La Grèce coule également les comptes de la deuxième banque allemande. La Commerzbank a clôturé l'année 2011 avec un bénéfice net plus que divisé par deux (-55,4%) par rapport à l'année précédente, s'arrêtant à 638 millions d'euros. Les bénéfices d'exploitation ont subi un effondrement encore plus accentué (-63,4 %, à 507 millions d'euros). Surtout, les dépréciations de 700 millions d'euros sur les obligations grecques en portefeuille pèsent lourd.
La Bourse de Francfort a mal accueilli les résultats, pires que prévu, en faisant couler les actions de 9,6% lors de la première cotation, à 1,87 euros.
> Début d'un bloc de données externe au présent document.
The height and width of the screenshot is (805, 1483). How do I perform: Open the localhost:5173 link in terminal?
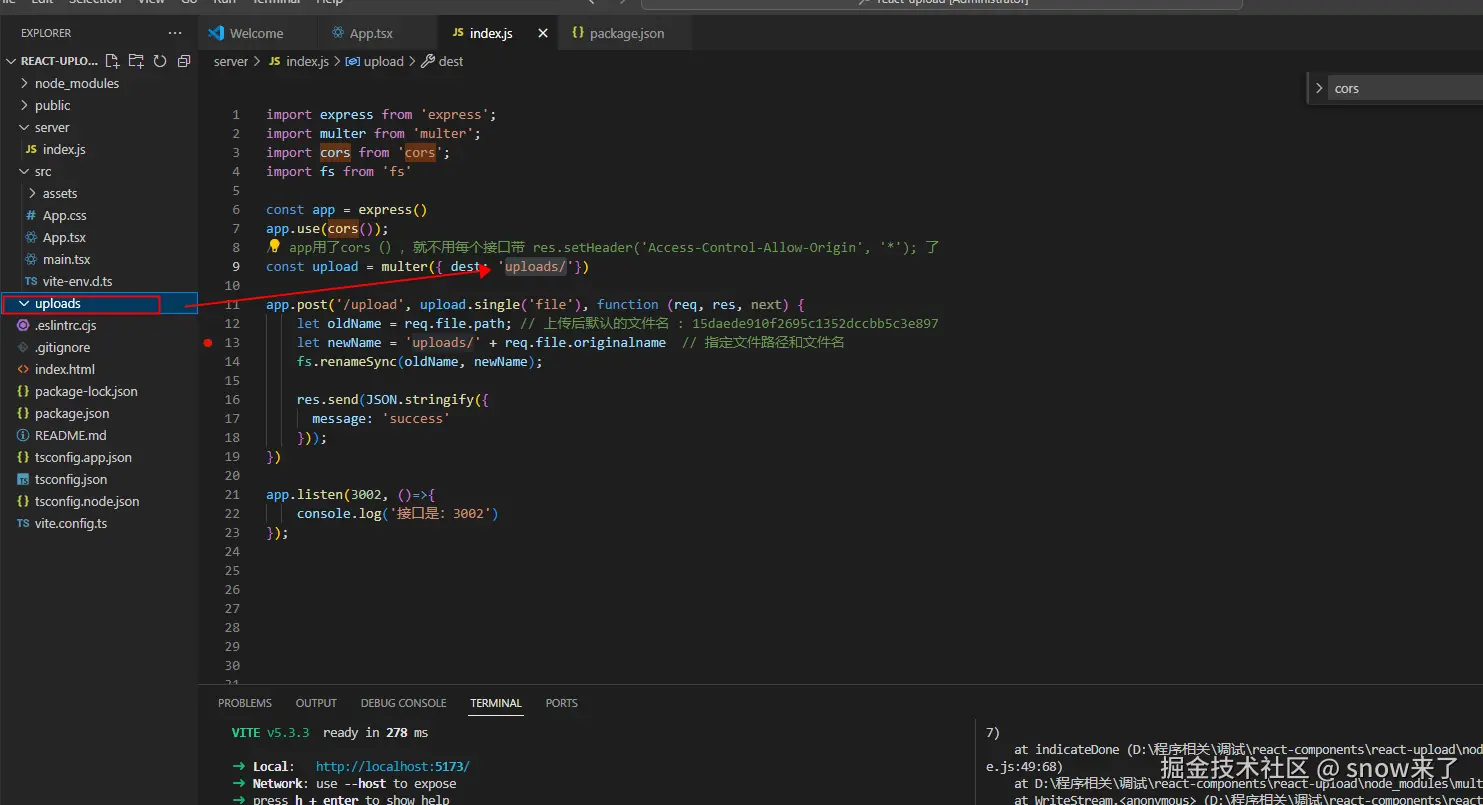point(392,766)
La Commerzbank a expliqué dans un communiqué qu'elle avait réduit de trois quarts la valeur comptable des titres grecs de son portefeuille compte tenu du récent durcissement du plan de restructuration européen relatif à la dette grecque.
« Pour Commerzbank, 2011 a été caractérisée par un premier semestre réussi et des conditions de marché difficiles au second semestre », a commenté le PDG, Martin Blessing.
L'institut a ensuite annoncé mesures d'augmentation de capital, proposant à ses créanciers d'échanger des capitaux « hybrides » contre des actions nouvelles. La Banque - dont l'Etat allemand détient une participation de 25% - estime qu'elle devra trouver de nouveaux fonds pour 1,8 milliard, afin de répondre aux demandes de l'ABE.